Yes, "Anonymous"...I have met some of "these teachers". There are always a few bad apples in any profession (e.g. such as at the National Institutes of Health or in the legal profession) and they were, unfortunately, replicas of you. Insensitive, closed-minded, bigoted, nasty, ignorant, smug and self-centered, and - worst of all -hateful of young people. Unfortunately they managed to slip through the interview process. Almost all of the ones I met did not last very long in the profession, however. They were easily identified and weeded-out before they did too much damage.
And, like unwelcome weeds in an otherwise healthy garden, you should be weeded out of here,

May 01, 2009 11:22 AM  
Blogger Tish said...

Robert, as a parent I believe that it is my responsibility to warn you of the dangers of being gay. If you are a gay man, some people will anonymously refuse to let you call them "honey."

Now you are forewarned.

May 01, 2009 4:10 PM  
Anonymous ha-ha said...

"Glub glub glub"

she started out on burgundy

but soon hit the harder stuff

all her friends said they'd be behind her

when the game got rough

but the joke was on her

there was nobody even there to bluff

it's sad when crazy old bats

have clearly had enough

May 01, 2009 9:09 PM  
Anonymous Robert said...

I've had reparative therapy, dear.

Perhaps I did it wrong, or something.

May 02, 2009 5:07 AM  
Anonymous Robert said...

Thanks, Tish. Forewarned is forearmed.


May 02, 2009 5:09 AM  
Anonymous Anonymous said...

"Perhaps I did it wrong, or something"

Obviously, something went wrong.

Research is needed into finding a cure for this horrible disease.

May 02, 2009 10:15 AM  
Anonymous Aunt Bea said...

Back to the personal attack when you've got nothing to say? You must be talking about your own self-medications, moving from wine to harder stuff like Jack Daniels to **whine**. FYI The most I drink is a single light beer with a spicy meal sometimes and the self-medications I use are Tylenol and nasal decongestants, when needed.
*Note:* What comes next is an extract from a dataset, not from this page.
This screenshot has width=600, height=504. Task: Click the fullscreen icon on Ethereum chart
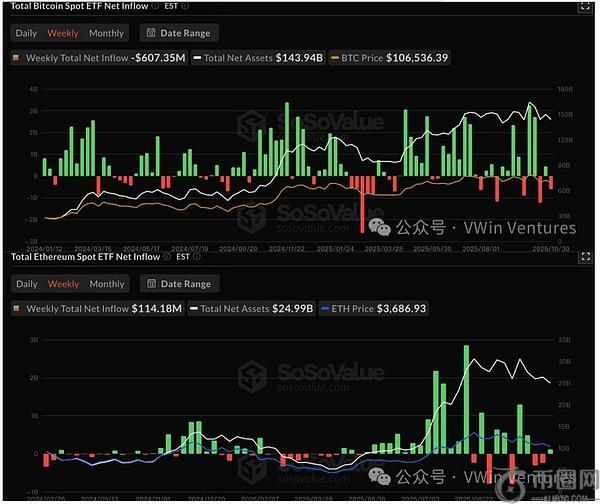click(x=583, y=258)
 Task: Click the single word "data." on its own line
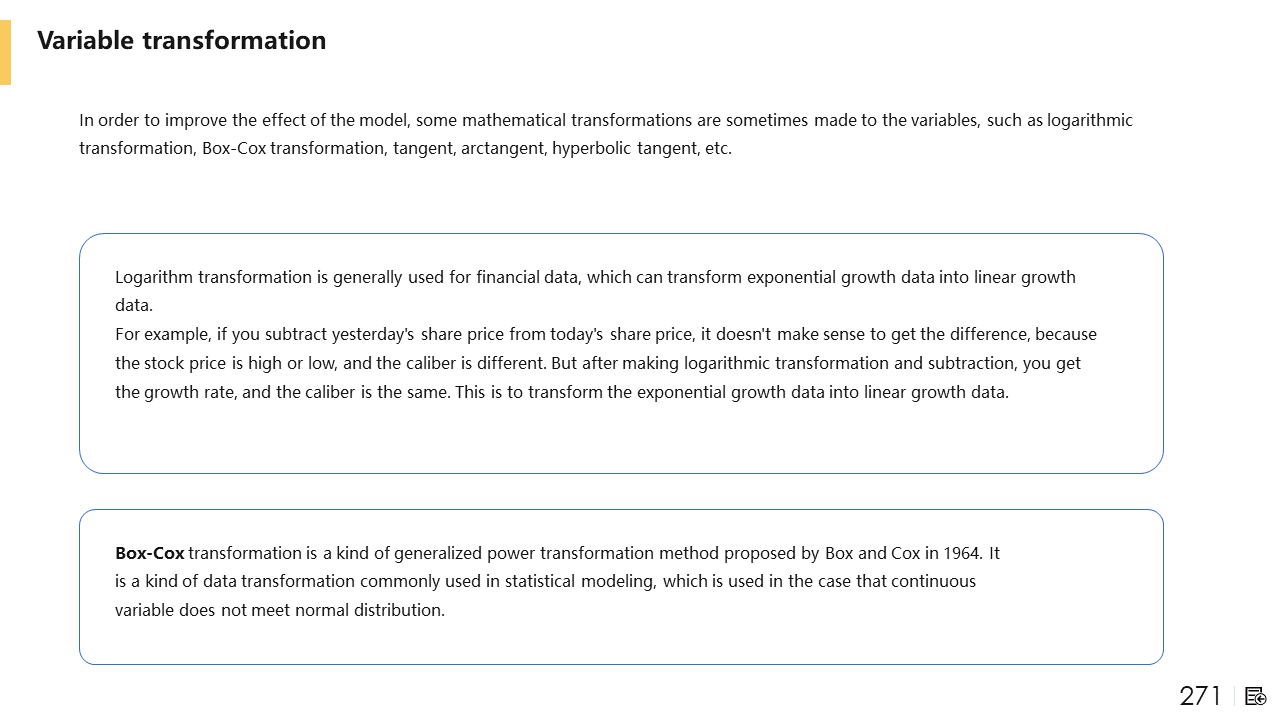tap(134, 306)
There's plenty of news for GOP supporters to feel the need to self-medicate about. Polls and events keep showing support for the GOP waning. Another poll has come out confirming that GOP support has fallen below 25%. Last week we had the April, 2009 WashingtonPost/ABC News poll which found ... when you are looking for clues as to where the two parties stand politically there is only one number to remember: 21.

That's the percent of people in the Post/ABC survey who identified themselves as Republicans, down from 25 percent in a late March poll and at the lowest ebb in this poll since the fall of 1983(!).

And now, similarly, Pew Research reports Over the first four months of 2009, the Republican Party has continued to lose adherents. Interviews with over 7,000 respondents nationwide so far this year found fewer than a quarter (23%) of the combined total identifying themselves as Republicans. This is down from 25% in 2008, and from 30% in 2004. In total, the GOP has lost roughly a quarter of its base over the past five years...

They've forgotten the words of Reagan (“As to the other issues that draw on the deep springs of morality and emotion, let us decide that we can disagree among ourselves as Republicans and tolerate the disagreement.”) and so are losing support. Remember Reagan Democrats? They are Democrats once again because Reagan's call for tolerance for disagreement over issues of "morality and emotion" has been forgotten.

May 02, 2009 10:22 AM  
Anonymous Anonymous said...

"Research is needed into finding a cure for this horrible disease."
Could that be the horrible disease of bigotry, "Anonymous"? Or perhaps it's the disease of homophobia? Get yourself cured!